To mark the 30th anniversary of the event President Clinton went to New York and said: It sent a chilling message about what had happened at that time in a society, suggesting that we were each of us not simple in danger but fundamentally alone.

This “fundamental loneliness” got social scientists salivating. It has been said that more academic research on “bystander effect” – as this event subsequently came to be known – has been done than even the socio-psychology of the almighty Holocaust. Researchers have conducted numerous experiments to understand the effect. And the findings were nothing less than astounding: The more people witnessing a tragedy, the less is the chance of anybody coming forward to help the victim.

For example, the researcher asked as student to stage an epileptic fit in front of others. When there was just one person present in the vicinity, 85 percent of the time he/she would come forward to help. But when there were four persons present, they came to help only 31 percent of time. The researchers argued that being in company of people diffuses the responsibility and everybody thinks that the others should act first. What is more, a group in such situations tends to blame other members of the group: if they are not acting, why should I?

This reminds me of another example of the diffusion of responsibility. During one of the power outages in Islamabad five or six years ago, I thought time many people from the sector would be calling to register the complaint with the WAPDA office, so I stayed put. But the problem was that I had to finish an urgent project on my computer, so after an hour of waiting in the dark, I became impatient and called, hoping that the lines would be jammed. I got connected on the first try. “What outage, which area are you calling from?” was the response
of the person from the complaint office. I was stunned. Nobody had called the, thinking others might have done so.

So, according to researchers, it’s not that nobody intervened on that night in Queens despite thirty-eight people watching; it’s because thirty-eight people were watching that nobody intervened.

This is exactly what happened in Sialkot as well when a horde of people witnessed the horrific public lynching of Mughees and Mubeen. There were so many people present at the scene that everybody thought the others should burden the civic responsibility and, in the end, nobody came forward to stop the brutality.

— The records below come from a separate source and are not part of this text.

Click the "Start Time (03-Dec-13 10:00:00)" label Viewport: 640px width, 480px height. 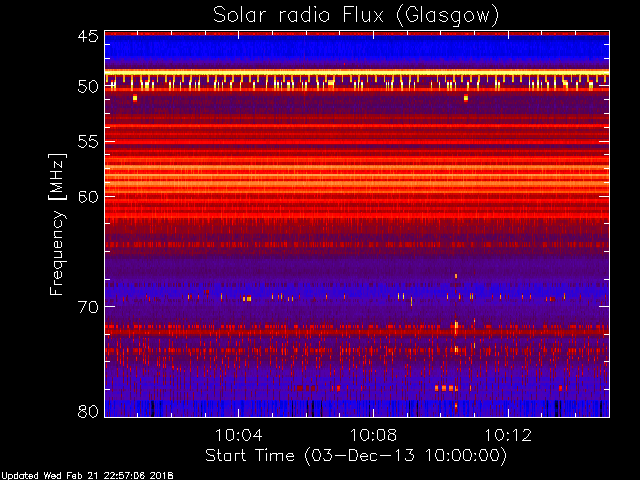pyautogui.click(x=356, y=455)
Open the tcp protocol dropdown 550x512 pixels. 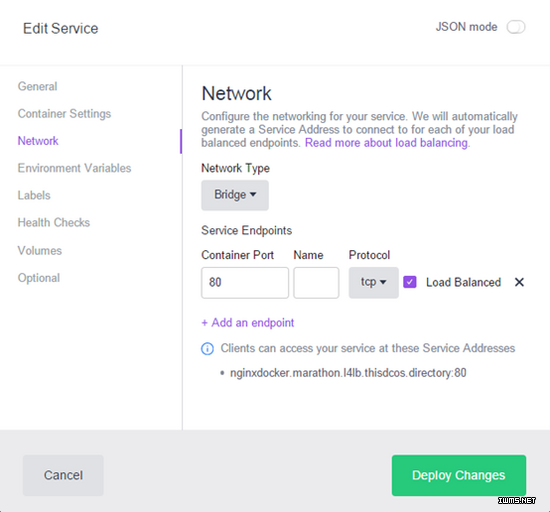pos(373,283)
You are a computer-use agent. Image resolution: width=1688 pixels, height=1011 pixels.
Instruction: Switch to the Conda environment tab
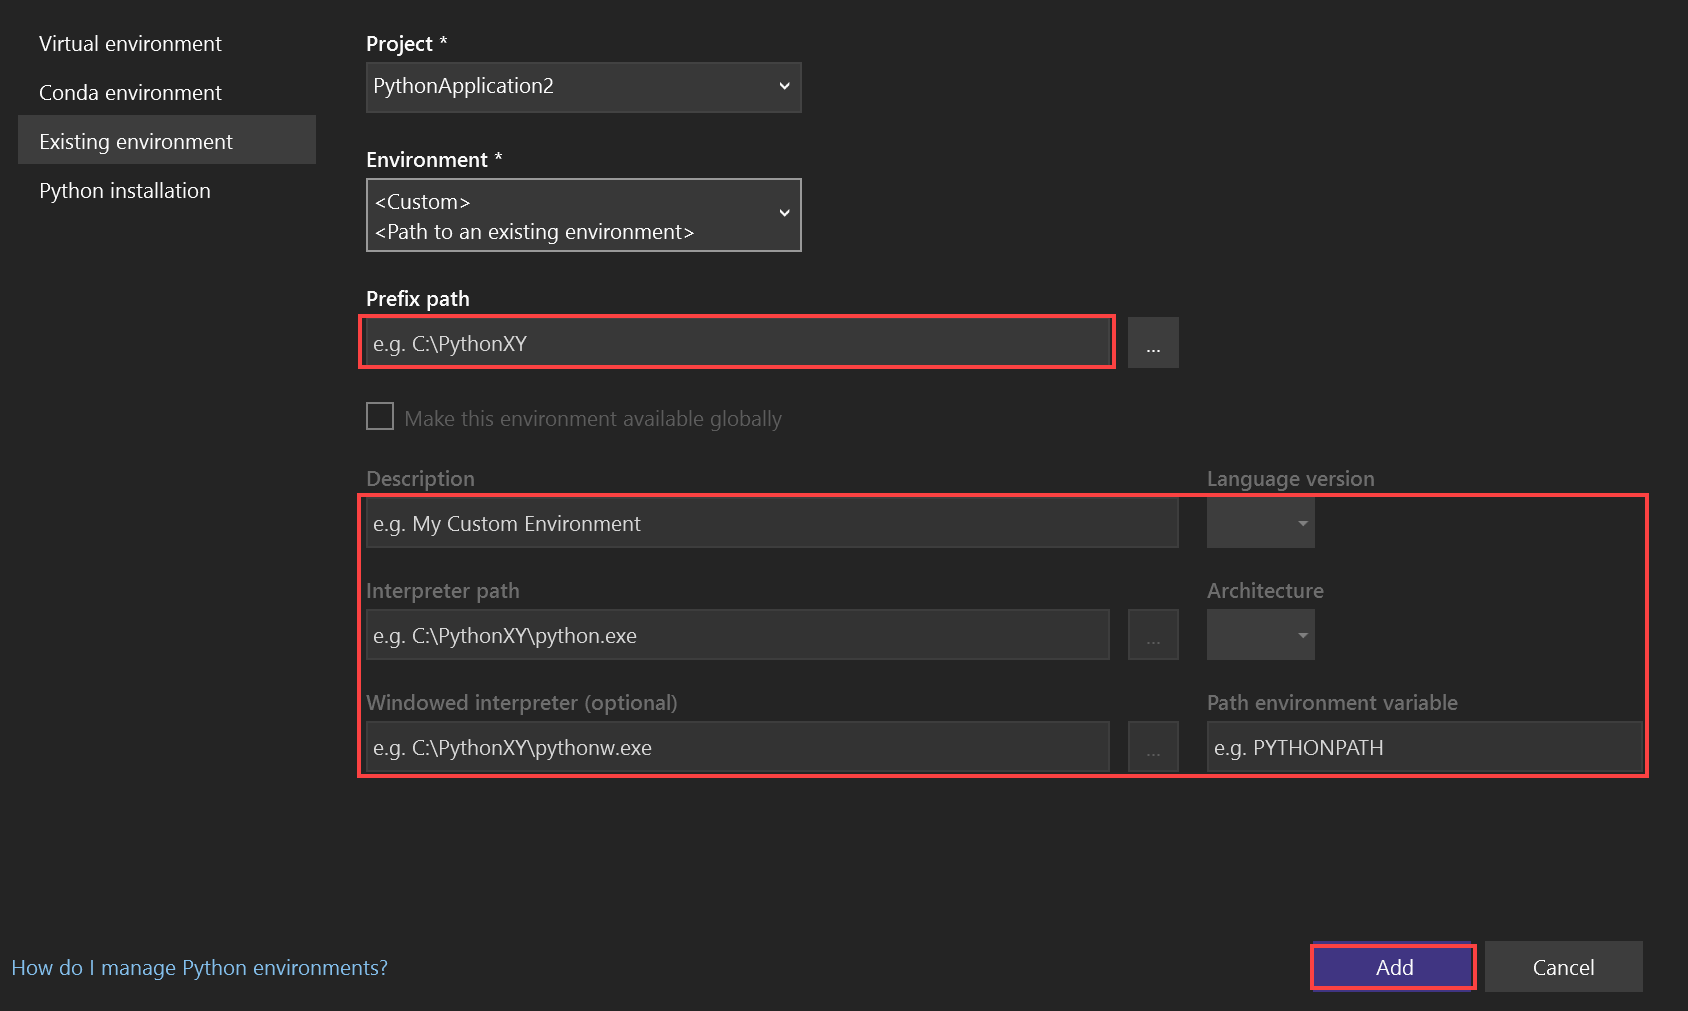click(130, 92)
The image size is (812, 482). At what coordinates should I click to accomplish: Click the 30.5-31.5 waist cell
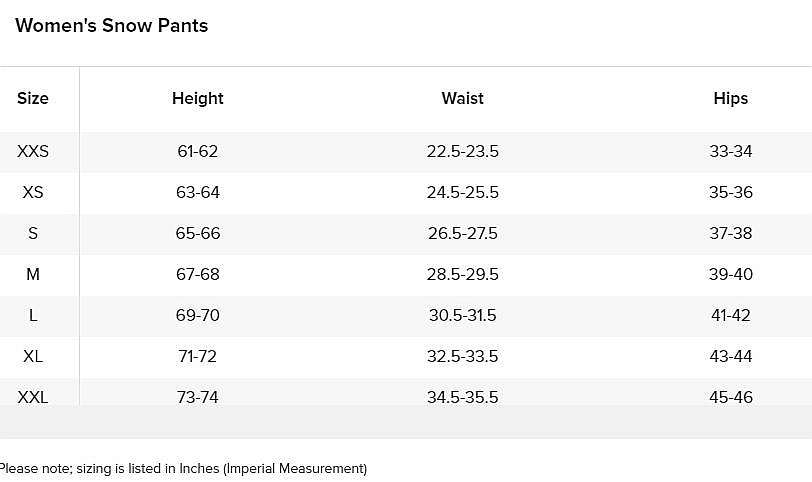(x=462, y=315)
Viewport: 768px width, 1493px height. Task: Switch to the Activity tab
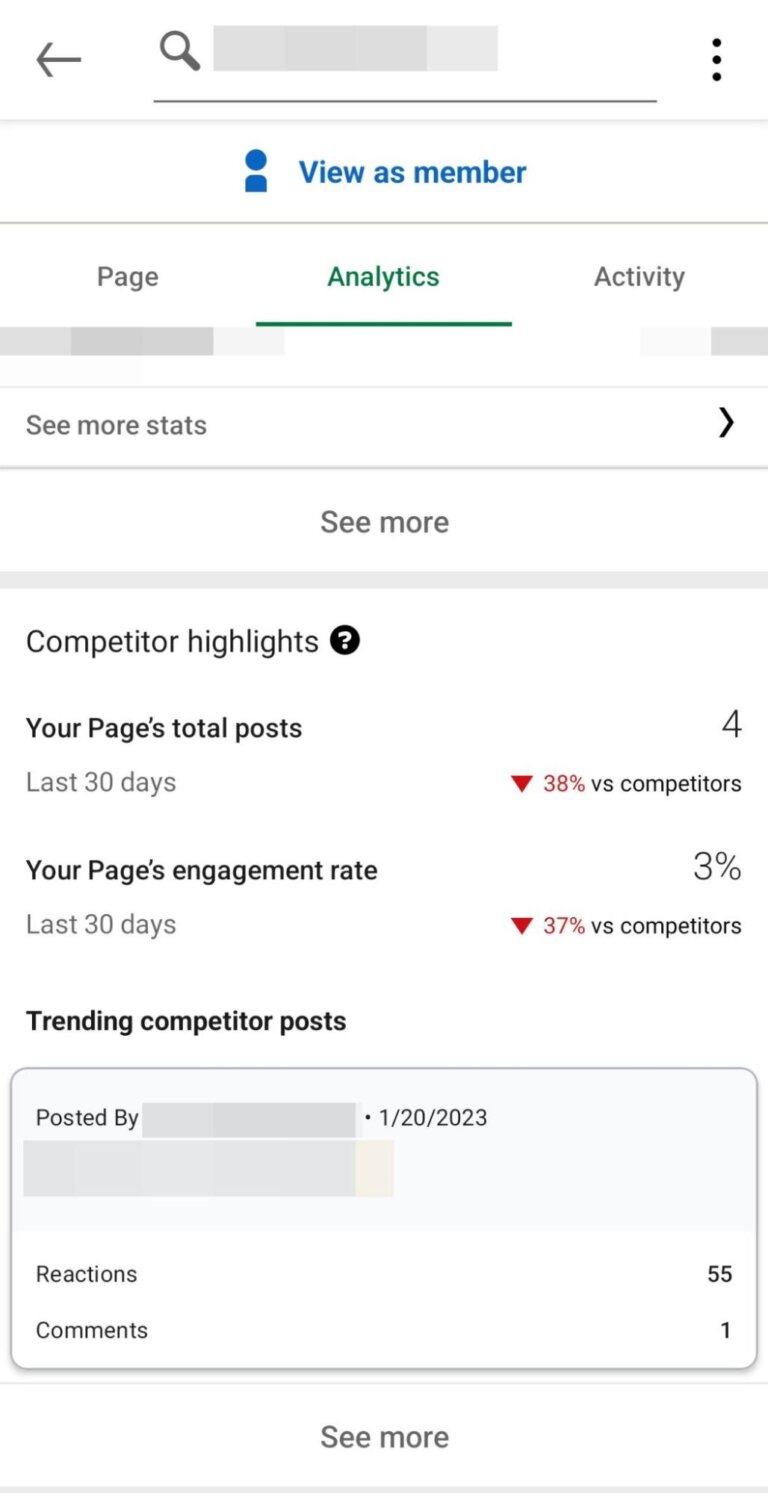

There is a further mitigating factor in the behavior of these people. Several police officers were also present at the crime scene. This squarely put the ball in the court of the police. The people would have thought that since the “law-enforcers” were there, who were they to hold the hands of the slaughterers.

There is a Tradition from the Prophet Muhammad which goes something like this. The best degree of the Faith is to try to stop injustice by force, followed by trying to speak the perpetrators out of it, and third and the lowest degree is to at least condemn the wrongdoing silently.

We know that the voyeuristic throng of Sialkot does not pass the first and the second grades of the Iman, but at least they documented the event and presented the recordings to the media, which suggests that they were indeed concerned about it. One cameraman clearly kept on filming despite threats from the police. Without their efforts, the society would never have known the true nature of the incident. The point is that these things can happen anywhere, anytime and there is no need to feel ashamed of being a Pakistani and jump in the first boat out of the country because of it.

As to why didn’t the police intervene, that’s another story for another time. One thing is certain, though: They cannot plead the Diffusion of Responsibility in their defense.